SUPPLIED PASSAGE ::
= = = =

If you are to read most of what is published today about the Java platform it seems that the future of Java doesn’t look pretty good at the moment as it keeps losing battle after battle with the movement behind dynamic languages such as Ruby and PHP. At the same time improvements to the language which could give it some boost seem to be badly implemented, most people beeing unhappy with the implementation of generics and the proposed closure enhancement looking pretty horrific.

You have to wonder what will happen to Java in the future. Will it disappear and turn into a dinosaur that could not adapt to a changing IT environment or it will manage to survive the problems that it has at the time? One good look at the Java language would have to consider both the language itself and the libraries/frameworks built under it, the contributors to the language, both contributors to the language features and to its libraries/frameworks, etc… as well as the users of the language and its libraries, i.e. the developers that create Java applications.

The different types of contributors to the Java language. I would start by looking at the contributors and I would split them in 2 camps: corporate contributors and non-corporate contributors (*). Looking at the chief contributions these 2 types of contributors make to the Java platform I would say that the corporate contributors are mostly active contributing libraries and frameworks and that the non corporate contributors are contributing Java language variants such as Groovy and Scala (**). The split between contributors seems to mirror the split between the language itself and the libraries/frameworks being built under it, this is an important point.

It is important to look at the motivations of each contributor type for contributing to the Java platform: the corporate entities are mostly contributing libraries and frameworks that target specific problems with a wide audience while the non-corporate entities typically target problems with small audiences, such as languages. The size of the entities involved in a particular task is usually a good indicator of its audience and of the need for coordination (the bigger the number of entities, the bigger the need for coordination).
Corporate entities are more effective in projects where a certain amount of discipline and coordination is required (such as when defining the WS-* specs), while non-corporate entities are more effective in projects which do not require a large amount of coordination. The need for coordination between corporate entities is primarily driven by the number of these entities and the fact that these entities have different, sometimes competing, interests to which a common denominator has to be found.
Opposite to the need of coordination you would find most entities that created the languages currently running on the Java platform: These languages are initiated by individuals and are maintained by a single team that is usually pretty small.

= = = =

DATASET ::

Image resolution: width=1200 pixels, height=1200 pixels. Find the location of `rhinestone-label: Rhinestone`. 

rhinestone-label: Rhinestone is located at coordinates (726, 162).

= = = =

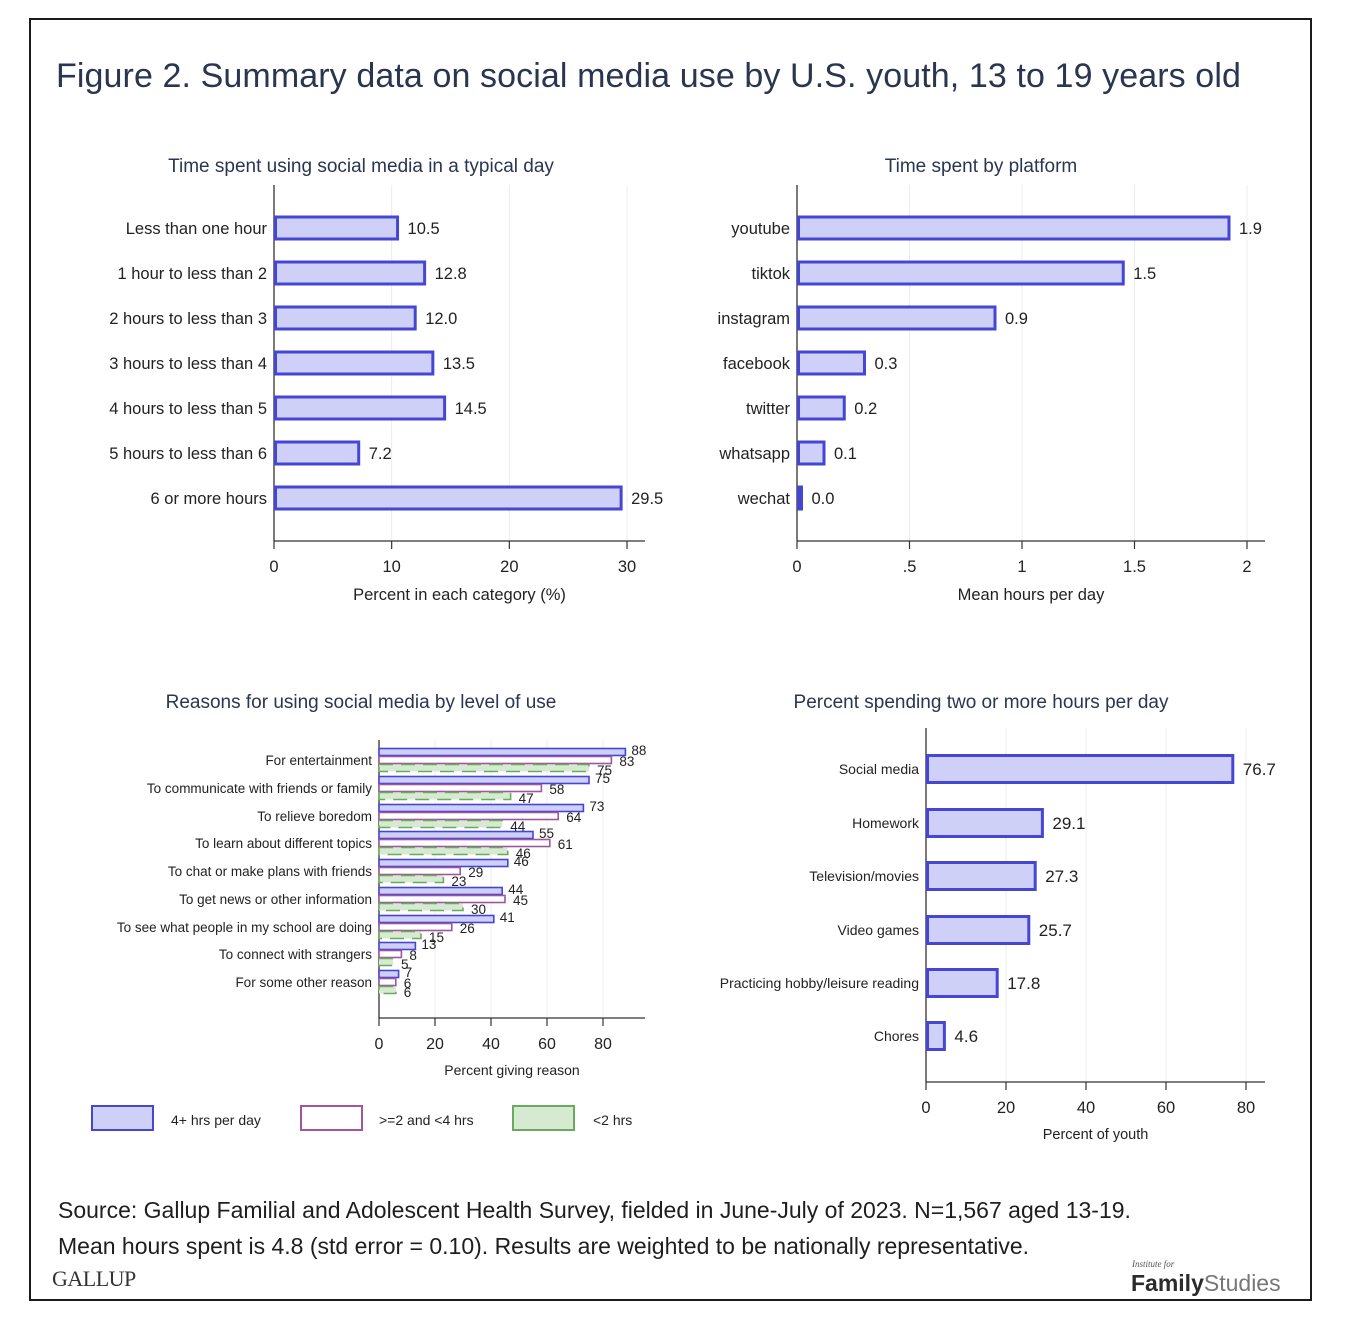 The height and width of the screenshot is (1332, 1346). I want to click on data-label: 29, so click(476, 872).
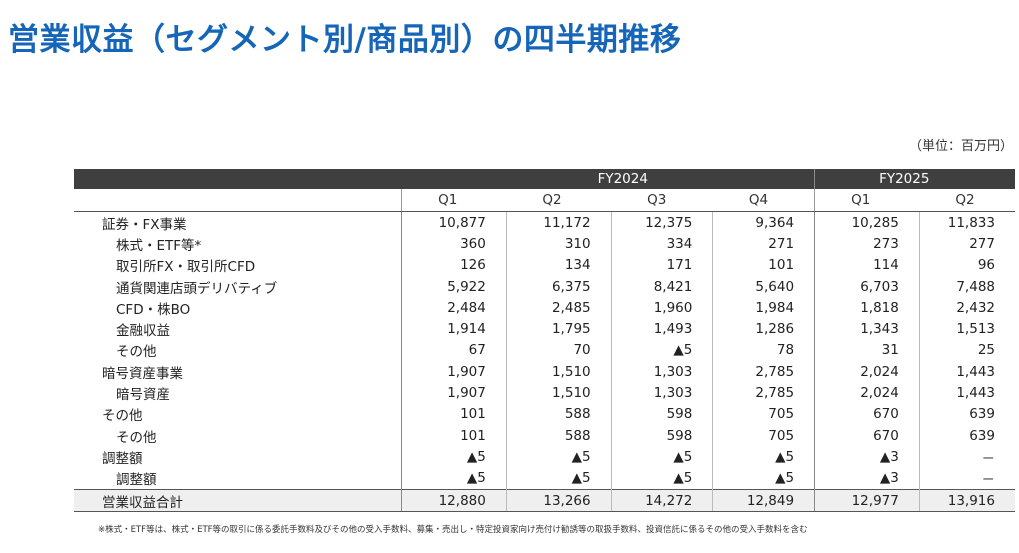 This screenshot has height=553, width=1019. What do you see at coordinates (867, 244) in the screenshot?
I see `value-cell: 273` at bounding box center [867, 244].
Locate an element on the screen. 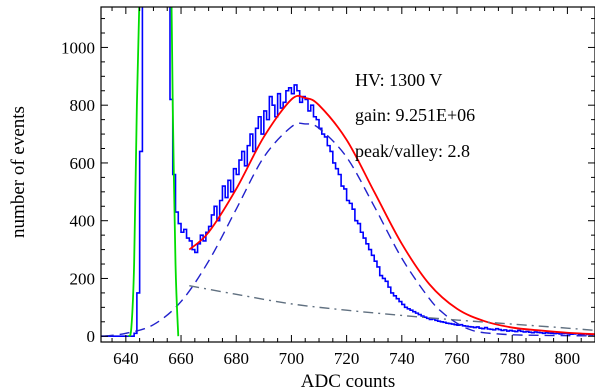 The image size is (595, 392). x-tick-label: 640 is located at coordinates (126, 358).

= = = =

BRIEF 1 ::
Answer these questions about the piece on Java's future:
(a) Which two dynamic languages does it say Java keeps losing battles against?
(b) Into which two camps are the contributors to the Java platform split?
(c) Which two Java language variants are named as contributions from non-corporate contributors?
BRIEF 2 ::
Copy word for word the rows running from the line that contains "Image resolution: width=1200" through the line that contains "rhinestone-label: Rhinestone is".
The passage and the rows have no connection to each other.

PROBLEM SOLUTION 1 ::
(a) Ruby and PHP
(b) Corporate contributors and non-corporate contributors
(c) Groovy and Scala

PROBLEM SOLUTION 2 ::
Image resolution: width=1200 pixels, height=1200 pixels. Find the location of `rhinestone-label: Rhinestone`. 

rhinestone-label: Rhinestone is located at coordinates (726, 162).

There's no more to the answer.